DIRECTIONS: Render the lines from the one containing "Screen dimensions: 998x624" through the end as a two-column CSV with the columns text and answer, giving one row for each text and its answer. Put each value in a single quoted field, replacing line breaks with spaces.
--- DATA TO USE ---
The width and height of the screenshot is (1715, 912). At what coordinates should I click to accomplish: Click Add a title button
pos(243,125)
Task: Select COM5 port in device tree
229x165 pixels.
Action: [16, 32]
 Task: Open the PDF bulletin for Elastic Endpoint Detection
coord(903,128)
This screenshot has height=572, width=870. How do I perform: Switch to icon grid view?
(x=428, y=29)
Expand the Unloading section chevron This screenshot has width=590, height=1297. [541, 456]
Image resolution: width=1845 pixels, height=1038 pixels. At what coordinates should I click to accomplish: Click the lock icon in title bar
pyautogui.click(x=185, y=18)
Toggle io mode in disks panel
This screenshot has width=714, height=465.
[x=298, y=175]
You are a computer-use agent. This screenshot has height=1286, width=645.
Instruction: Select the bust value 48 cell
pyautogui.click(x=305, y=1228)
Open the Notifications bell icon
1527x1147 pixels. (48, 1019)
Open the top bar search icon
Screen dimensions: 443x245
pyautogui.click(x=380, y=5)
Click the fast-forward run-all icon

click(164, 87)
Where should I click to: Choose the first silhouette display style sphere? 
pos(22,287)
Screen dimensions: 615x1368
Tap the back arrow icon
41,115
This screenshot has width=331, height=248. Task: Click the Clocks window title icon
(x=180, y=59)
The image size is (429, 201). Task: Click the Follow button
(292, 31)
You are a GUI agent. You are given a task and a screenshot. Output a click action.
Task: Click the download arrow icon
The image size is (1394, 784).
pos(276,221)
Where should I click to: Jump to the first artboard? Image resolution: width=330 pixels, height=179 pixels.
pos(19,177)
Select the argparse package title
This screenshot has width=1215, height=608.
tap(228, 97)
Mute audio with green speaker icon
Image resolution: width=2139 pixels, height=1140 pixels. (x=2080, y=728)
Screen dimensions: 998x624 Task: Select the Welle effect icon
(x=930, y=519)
---
RESPONSE TO THIS TASK:
text,answer
"Screen dimensions: 998x624 Task: Select the Welle effect icon","(x=930, y=519)"